Part of the works exhibited here had already been defined, but after reading those verses, the way they would co-exist in the space gained another meaning. As the artist herself likes to say, time is the key element of her output, and this poem is all about time. The poet’s text reflects on coming back to somewhere and it updates Heraclitus’ words about the body, the river, and time: one does not enter the same place twice, as much as an artist and the viewer do not see the same work of art the same way at different points in time.

This exhibition has works that not only have different relations with the idea of time, but they were also created at different moments during Sonia Andrade’s researches. While some of them might already be known by those familiar with her career, others were initiated decades ago and only now did they take their final form to migrate from the studio-house to the exhibition space. Finally, other works were devised specially for the exhibition room. We decided not to hold an exhibition based exclusively on video – the medium to which the artist is most related due to her pioneering steps at video art and video installation. It seemed fair enough to think about an equation of languages that addressed time in different ways: photography, drawing, writing, and the creation of objects originated from the artist’s own collection.
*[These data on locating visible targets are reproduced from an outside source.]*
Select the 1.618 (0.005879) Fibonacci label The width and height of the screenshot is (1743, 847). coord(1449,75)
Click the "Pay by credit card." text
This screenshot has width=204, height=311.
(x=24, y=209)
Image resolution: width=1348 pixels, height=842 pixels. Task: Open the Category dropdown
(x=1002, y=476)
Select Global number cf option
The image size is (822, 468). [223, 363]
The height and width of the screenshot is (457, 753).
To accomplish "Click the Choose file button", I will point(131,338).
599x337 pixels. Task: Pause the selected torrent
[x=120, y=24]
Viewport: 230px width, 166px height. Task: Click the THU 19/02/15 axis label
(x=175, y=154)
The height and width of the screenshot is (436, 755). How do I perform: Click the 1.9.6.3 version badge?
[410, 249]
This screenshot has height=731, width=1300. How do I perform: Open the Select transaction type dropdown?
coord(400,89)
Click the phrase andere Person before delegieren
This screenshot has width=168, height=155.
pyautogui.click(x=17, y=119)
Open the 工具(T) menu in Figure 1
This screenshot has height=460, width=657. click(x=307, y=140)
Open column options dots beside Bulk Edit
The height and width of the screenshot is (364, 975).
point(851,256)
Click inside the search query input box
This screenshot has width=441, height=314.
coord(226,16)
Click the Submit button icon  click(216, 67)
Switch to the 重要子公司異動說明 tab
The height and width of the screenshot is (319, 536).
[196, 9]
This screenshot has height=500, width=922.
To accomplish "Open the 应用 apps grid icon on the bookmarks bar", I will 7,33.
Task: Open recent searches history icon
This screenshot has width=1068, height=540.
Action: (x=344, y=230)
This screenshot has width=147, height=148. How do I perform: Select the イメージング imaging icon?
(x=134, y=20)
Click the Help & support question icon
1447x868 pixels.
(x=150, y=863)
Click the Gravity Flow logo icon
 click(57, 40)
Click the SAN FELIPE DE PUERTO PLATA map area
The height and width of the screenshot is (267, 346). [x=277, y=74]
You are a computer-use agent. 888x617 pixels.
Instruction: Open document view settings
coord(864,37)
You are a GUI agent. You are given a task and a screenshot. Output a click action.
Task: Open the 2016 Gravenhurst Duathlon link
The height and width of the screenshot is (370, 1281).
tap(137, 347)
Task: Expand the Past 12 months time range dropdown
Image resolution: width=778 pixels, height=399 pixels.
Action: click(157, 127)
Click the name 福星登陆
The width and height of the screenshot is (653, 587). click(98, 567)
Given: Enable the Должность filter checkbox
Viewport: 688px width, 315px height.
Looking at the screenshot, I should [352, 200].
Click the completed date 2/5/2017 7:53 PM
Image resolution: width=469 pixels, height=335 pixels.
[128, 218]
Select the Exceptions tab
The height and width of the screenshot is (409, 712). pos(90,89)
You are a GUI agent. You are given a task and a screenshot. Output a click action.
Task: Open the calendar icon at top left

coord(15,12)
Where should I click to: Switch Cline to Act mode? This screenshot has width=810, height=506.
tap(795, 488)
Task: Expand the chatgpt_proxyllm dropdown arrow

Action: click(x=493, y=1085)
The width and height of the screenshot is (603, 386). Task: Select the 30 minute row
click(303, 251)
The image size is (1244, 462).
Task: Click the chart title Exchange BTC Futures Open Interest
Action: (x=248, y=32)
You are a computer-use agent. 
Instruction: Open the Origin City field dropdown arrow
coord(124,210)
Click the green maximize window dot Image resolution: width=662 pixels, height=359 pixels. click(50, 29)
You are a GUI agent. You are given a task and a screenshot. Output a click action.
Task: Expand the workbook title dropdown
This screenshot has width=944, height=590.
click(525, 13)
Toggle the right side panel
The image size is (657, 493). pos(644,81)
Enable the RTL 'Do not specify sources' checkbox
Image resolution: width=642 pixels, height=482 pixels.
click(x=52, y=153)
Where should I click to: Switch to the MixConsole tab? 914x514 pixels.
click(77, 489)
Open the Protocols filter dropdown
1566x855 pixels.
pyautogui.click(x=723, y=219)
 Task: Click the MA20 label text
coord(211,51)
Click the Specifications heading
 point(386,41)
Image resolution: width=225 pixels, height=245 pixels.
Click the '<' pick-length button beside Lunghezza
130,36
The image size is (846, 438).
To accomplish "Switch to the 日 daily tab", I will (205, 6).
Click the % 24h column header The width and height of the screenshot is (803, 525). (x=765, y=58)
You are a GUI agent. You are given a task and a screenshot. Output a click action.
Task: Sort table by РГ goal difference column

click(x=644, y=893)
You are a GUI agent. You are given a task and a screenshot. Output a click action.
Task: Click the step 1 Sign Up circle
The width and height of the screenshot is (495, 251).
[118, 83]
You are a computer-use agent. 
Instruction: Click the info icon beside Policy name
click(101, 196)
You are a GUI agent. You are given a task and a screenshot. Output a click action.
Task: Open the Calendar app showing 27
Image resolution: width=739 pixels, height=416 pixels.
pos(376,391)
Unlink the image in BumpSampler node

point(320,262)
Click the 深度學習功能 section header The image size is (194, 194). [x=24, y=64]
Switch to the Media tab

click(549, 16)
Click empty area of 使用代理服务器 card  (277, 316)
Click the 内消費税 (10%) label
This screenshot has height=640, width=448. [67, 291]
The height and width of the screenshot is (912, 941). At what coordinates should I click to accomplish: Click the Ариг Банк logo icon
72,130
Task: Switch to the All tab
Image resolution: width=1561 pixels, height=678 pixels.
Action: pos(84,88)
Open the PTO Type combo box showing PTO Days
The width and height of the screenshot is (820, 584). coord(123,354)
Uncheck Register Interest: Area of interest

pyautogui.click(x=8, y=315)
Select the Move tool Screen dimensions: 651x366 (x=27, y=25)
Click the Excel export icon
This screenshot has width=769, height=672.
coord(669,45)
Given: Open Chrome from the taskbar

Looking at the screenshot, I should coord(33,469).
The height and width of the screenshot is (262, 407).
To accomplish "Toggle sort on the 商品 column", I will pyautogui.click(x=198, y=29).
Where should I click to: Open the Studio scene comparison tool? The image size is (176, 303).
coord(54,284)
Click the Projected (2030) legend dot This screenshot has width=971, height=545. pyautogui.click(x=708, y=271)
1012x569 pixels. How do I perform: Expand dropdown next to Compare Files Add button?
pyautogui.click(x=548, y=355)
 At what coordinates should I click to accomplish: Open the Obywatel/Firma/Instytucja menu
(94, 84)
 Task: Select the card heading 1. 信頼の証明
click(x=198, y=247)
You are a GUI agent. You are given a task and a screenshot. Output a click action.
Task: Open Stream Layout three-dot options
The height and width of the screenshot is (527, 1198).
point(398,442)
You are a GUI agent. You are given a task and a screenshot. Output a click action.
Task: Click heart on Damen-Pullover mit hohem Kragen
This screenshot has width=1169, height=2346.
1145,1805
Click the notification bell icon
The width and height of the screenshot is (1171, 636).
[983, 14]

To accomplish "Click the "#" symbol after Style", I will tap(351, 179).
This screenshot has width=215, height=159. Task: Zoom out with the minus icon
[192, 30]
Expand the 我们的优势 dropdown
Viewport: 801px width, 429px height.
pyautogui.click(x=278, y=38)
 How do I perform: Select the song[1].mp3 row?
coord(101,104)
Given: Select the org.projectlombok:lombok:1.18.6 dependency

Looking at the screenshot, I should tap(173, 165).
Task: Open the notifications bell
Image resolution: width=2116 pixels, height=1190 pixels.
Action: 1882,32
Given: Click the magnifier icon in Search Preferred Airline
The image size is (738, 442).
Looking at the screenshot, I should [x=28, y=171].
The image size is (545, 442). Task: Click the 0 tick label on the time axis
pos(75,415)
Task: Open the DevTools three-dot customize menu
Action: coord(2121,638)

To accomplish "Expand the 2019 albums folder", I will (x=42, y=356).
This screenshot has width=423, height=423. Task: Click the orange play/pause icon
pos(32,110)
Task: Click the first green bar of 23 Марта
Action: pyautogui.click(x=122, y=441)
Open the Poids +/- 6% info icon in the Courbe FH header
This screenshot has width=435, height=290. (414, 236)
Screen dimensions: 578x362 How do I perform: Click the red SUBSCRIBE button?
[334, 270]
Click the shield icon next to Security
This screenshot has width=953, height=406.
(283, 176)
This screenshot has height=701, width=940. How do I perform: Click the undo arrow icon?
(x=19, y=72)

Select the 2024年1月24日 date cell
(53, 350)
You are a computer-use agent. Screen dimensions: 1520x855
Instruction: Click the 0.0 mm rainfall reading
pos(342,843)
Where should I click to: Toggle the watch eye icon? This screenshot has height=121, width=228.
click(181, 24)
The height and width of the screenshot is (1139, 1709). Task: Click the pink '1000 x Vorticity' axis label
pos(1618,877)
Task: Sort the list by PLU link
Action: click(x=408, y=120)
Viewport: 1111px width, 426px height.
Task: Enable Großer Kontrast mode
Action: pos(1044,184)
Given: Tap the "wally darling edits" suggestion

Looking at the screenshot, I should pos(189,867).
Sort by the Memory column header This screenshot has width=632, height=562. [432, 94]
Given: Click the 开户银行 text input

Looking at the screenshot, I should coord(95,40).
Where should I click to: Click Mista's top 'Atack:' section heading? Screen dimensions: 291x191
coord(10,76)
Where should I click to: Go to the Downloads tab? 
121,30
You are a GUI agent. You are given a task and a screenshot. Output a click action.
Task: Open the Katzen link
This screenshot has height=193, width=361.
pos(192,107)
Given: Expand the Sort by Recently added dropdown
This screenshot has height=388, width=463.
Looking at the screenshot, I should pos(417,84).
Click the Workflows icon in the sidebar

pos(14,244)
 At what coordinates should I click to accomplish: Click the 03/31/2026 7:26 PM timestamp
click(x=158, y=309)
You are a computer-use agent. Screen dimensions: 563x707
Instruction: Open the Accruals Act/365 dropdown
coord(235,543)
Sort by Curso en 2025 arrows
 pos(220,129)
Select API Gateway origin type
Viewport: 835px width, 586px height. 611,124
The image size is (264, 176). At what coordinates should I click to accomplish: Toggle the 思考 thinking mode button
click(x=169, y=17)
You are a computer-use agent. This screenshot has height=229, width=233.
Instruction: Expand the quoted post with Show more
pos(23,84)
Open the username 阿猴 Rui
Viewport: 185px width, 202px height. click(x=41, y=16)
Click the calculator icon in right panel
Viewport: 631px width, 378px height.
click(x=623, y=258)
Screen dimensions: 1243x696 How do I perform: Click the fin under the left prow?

Naufrágio (“Shipwreck”) is the installation that occupies the larger room at Galeria Athena – would that be a fish tank or a box? Alone at the center of the space, the object comprises pieces of glass, shards and entire pieces of a Japanese porcelain set. Who sank and how? This answer we do not have, but the installation seems to dialog with the memento mori tradition: allegoric images that remind us of death. Time passes by, the objects remain, water flows away, and we eventually turn into dust. In order for us to notice the presence of dust, nothing better than a space where emptiness is the primary element.

The other two rooms of the Gallery combine works of different scales and registers. As a common element, we can notice the importance of the relation between technical image and sequence. In O braço da artista (“The artist’s arm”), we see her body photographed several times and shown as a contact photographic sheet. Her arm bends and seems to play with the strength of any human body. When this work is related to her career, one cannot avoid recalling videos such as A morte do horror (“The death of horror”), where other ordinary actions are repeated and, when displayed in a sequence, they lead us to think about the situations so proposed: fragility, shouting, silence… gender? Maybe yes, but hardly as some sort of activism. Photography tries to freeze and document time, but the artist wishes to explore the fictional possibilities given by what is most familiar to her: her own body.

Suggesting narratives by sequencing images is also found in other works of this exhibition with a more handcrafted appeal. In Sob os céus (“Under the skies”), the artist cuts out photographs produced in Europe in 1979 and 1984, where the sky was remarkably present. Based on that material, sky mosaics were created and can be seen as an inventory of colors, temperatures and forms – pasted side by side, these photographs seem to make up a calendar, possibly getting close to the idea of a journal: collections of skies, collections of days and nights.

Something similar can be noticed in the series of books also displayed in the exhibition. Five small books show sets of images that create narratives with different interests as the pages are flipped – each one of them is dedicated to the analysis of the written language: accents, punctuation, letter, alphabet, and alphabet of removed letters. Each book is both an exhibit and a dissection of forms that constitute the written system of the Portuguese language through drawing. Sonia Andrade’s approach has a surgical precision that can be noted since her very first drawings from 1972 and that are shown for the first time in this exhibition. Sketches, gouache stains, forms reminding of pulleys and pieces of letters – the artist faced the white sheet of paper as a propositional challenge and created her first-ever images in an apparently unpretentious fashion.

All of us – both the public and the artist – turn our attention to these sheets of paper that are no longer those dating back forty-seven years. The world has spun so many times, the artist and her images have turned around the world so many times, and now the public will turn around her own world.

Let’s do it before the ship sinks and while we are still able to return to that place which is – fortunately! – always new whenever we are back.